However, a regular vendor realizes that some guys want only the chassis and other guys want bodies. So, you break the car down and sell them seperately. And of course the combined price for buying them seperately is going to be greater than the price of a whole car. But for the guy who only wants one or the other, he saves by not buying what he doesn't need.

No one is going to sperate the bodies and chassis and sell them at the same price as the whole car - why would anyone do that? Eventually you will probably get stuck with some undesireable bodies that you'll have to sell at a loss just to clear out the inventory. This is a business to some guys and they have to make money. The sum of the parts always costs more than the complete car.

Joe


----------



## NTxSlotCars (May 27, 2008)

O-ring front tires make a huge difference.


----------



## ropes (Jan 30, 2008)

Old Blue, I was thinking that was a possibility also....I too am cynical!!

NTxSlotCars, I like using the O Rings too. One of the cars I built with new parts sputters around the track until I put on a set of stock front tires, then it does OK at best. Its almost like the magnets were too close to the track and holding it back?

I only built them from parts to satisfy my tinkering bug. I'm a huge fan of Budshocars and will probably just buy new complete chassis next time. I appreciate everyone's input!!


----------



## Andrij (Jan 30, 2004)

The other day i pulled out 6 Johnny Lightning x tractions out of their boxes to use as runners. Well, 2 moved, 2 sat with the gears spinning, and 2 were rather sluggish.

I looked in my parts boxes, and found some of the old AFX gear clips. You know, the ones that go over the arm plate and hook onto the chassis. I replaced all 6 of the ones on the xtractions with the old AFX ones, and suddenly i had 6 runners. 2 were almost dead silent, and the other 4 ran with a touch of noise.
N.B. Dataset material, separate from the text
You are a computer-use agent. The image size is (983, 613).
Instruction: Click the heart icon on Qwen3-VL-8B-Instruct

3 of the cars decided they did not like the front tyres they had, and proceeded to drop them on the track, so i ditched all the front tyres and replaced them with NOS "Goodyear" tyres. Now i have 6 relatively fast, smooth chassis that run really well.
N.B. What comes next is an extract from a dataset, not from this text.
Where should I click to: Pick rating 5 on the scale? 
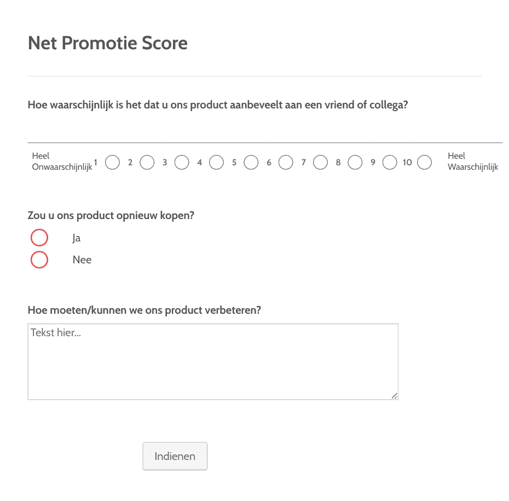click(251, 163)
I just wish that i could make my old AFX and magnatraction chassis run as well.

Well, that is my 2 cents worth.

Andrij

PS. I found amongst all the bits and pieces i have, about half a dozen female g-plus chassis with the clip in rear ends. They are narrow enough to slip under some diecast bodies i am in the process of converting.

As soon as i learn how to take proper pictures with my camera, i will post them up.


----------



## dlw (Aug 17, 1999)

Andrij, on your older Afx's, try checking those pickup and comm brush springs to see if they are compressed, and the comm brush holders. Gently stretch any compressed springs so they match a new one, and make sure the comm brush holders are parallel with the chassis. If needed, give your axles and arm shafts an oiling.


----------



## Andrij (Jan 30, 2004)

*Hmmmm*

Dlw, thanks for the tips.

I actually started replacing old parts in my old afx and magnatraction chassis's with NOS parts i have lying around, but still i have issues.
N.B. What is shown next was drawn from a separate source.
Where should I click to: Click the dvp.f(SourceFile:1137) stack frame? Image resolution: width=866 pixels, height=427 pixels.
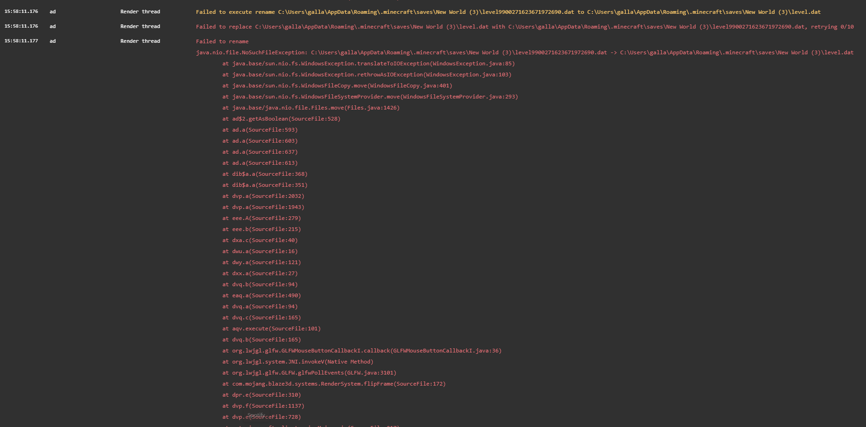point(263,406)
I finally started tinkering with a proper power supply i bought a few years back. It is a variable voltage/amperage unit, able to go from 0 to 30 volts and from 0 to 2.5 amps. I set this up for one lane only, for the time being, to try some things out. Cars at 30 volts 2.5 amps go too fast to control, if they last. 2 dead super g-plus chassis and a dead magnatraction chassis later, i turned the voltage down to 10 volts.Just about all my AW magnatraction cars run super smooth on this voltage, whilst my old school afx and afx magnatraction dont like it.I wired up a parma 45 ohm contoller instead of the tomy contolller, but still, my old school cars hate the voltage. Am i doing something wrong?

Well, i will be stripping down almost all the chassis, and rebuilding them. The auto world ones will get a clean and oil, the afx ones, hmmm, dont know what i will do with them.

Hopefully i can get 8 aw chassis to run similar times on the one lane, so i can have 8 parity cars for when my nephews and my son come over. Similar chassis with cars painted to match the lanes.

Well, have a good day.

Cheers
Andrij


----------



## Xence (Oct 2, 2007)

Andrij,

Here's a trick I learned from someone either here or on a t-jet board. I'm not a t-jet guy whatsoever but the concepts apply perfectly. Just as someone else stated earlier "a pancake motor is a pancake motor." 

Here is how I do it, people here can correct me if I'm wrong or add to it. There are literally just LOADS of tricks that can be done to these cars. I take my cars apart put the top gear plate on an old chassis without magnets or anything else but the rear axle & gear, put the top clamp and idler gear in as well. Once that's together I put the rear axle in a dremel so that now I would have a running set of gears when I turn the dremel on. Be sure to turn this to the lowest speed possible, that's what works for me at least. Put toothpaste on the gears, I use regular crest, and because of the abrasiveness it will de-bur your gears for you. Turn the dremel on for maybe 15-30 seconds, something like that. Once done just remove the plate from the top, try to leave the idler gear where you found it if possible, wash the toothpaste off and then re-install into the chassis you are desiring to use. I've got several VERY quiet and VERY good handling cars because of this little method I learned from someone else.

Oh and just so you know I have like 800 cars and most of those, no kidding, are either xt/mt's. I love that chassis, it is still my all time favorite.

Other people have other great ideas. Please don't hesitate to either steal or glom onto what I'm saying, correct it .... whatever. I always am looking for fun ideas for my cars. This is what works for me though. I hope it works for you.

Cheers,
Xence


----------



## Xence (Oct 2, 2007)

Oh and one more thing. I just noticed someone else here in this same forum did a REAL nice article on tuning & whatnot, take a look at that. Don't remember the post title. Alot of the time the good tuning tips that work on a JL500 will also work on an MT/XT. Not always but alot of the time.

Hope that helps.

Cheers,
Xence


----------



## Andrij (Jan 30, 2004)

Thank you

Will take a look at it when i get the time to spare.

Will try that toothpaste trick this weekend

Cheers
Andrij


----------